*Problem details*.
Using the records below, copy every line that holds the string "will".

*Stored data*.
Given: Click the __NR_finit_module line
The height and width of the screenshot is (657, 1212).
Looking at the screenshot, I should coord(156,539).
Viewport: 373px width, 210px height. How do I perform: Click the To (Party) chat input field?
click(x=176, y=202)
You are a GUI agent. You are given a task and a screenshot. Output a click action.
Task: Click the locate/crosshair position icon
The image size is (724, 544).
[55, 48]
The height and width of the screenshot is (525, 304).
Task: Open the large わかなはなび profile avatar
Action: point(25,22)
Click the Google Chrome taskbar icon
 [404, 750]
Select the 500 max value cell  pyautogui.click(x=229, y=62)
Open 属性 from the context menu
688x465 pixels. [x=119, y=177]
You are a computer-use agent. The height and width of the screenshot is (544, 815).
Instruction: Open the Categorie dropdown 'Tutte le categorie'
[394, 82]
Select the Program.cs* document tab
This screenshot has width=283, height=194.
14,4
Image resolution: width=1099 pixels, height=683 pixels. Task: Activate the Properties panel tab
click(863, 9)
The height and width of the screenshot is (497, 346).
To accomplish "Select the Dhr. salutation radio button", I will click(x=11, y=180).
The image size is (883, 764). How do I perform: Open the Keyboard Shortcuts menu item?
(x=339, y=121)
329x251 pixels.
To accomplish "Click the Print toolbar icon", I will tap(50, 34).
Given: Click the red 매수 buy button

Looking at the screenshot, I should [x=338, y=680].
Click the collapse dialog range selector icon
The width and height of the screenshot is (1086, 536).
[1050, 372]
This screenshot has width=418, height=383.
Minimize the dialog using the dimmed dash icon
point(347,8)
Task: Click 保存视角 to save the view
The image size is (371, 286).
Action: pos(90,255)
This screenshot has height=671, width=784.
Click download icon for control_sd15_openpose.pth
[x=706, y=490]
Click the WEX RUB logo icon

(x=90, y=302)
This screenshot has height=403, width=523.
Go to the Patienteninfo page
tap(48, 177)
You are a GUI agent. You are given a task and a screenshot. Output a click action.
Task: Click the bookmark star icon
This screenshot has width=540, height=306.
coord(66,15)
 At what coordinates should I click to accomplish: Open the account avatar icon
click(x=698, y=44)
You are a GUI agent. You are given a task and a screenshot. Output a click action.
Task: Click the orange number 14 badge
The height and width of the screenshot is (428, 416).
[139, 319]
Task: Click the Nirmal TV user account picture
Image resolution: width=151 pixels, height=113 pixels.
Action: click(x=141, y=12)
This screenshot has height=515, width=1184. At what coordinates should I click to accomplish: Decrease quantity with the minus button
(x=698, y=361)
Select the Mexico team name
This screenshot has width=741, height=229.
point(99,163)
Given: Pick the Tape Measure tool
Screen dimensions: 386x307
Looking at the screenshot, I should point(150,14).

*Completed exercise*.
To accomplish "Select the Dhr. salutation radio button", I will click(x=11, y=180).
To accomplish "Click the Print toolbar icon", I will tap(50, 34).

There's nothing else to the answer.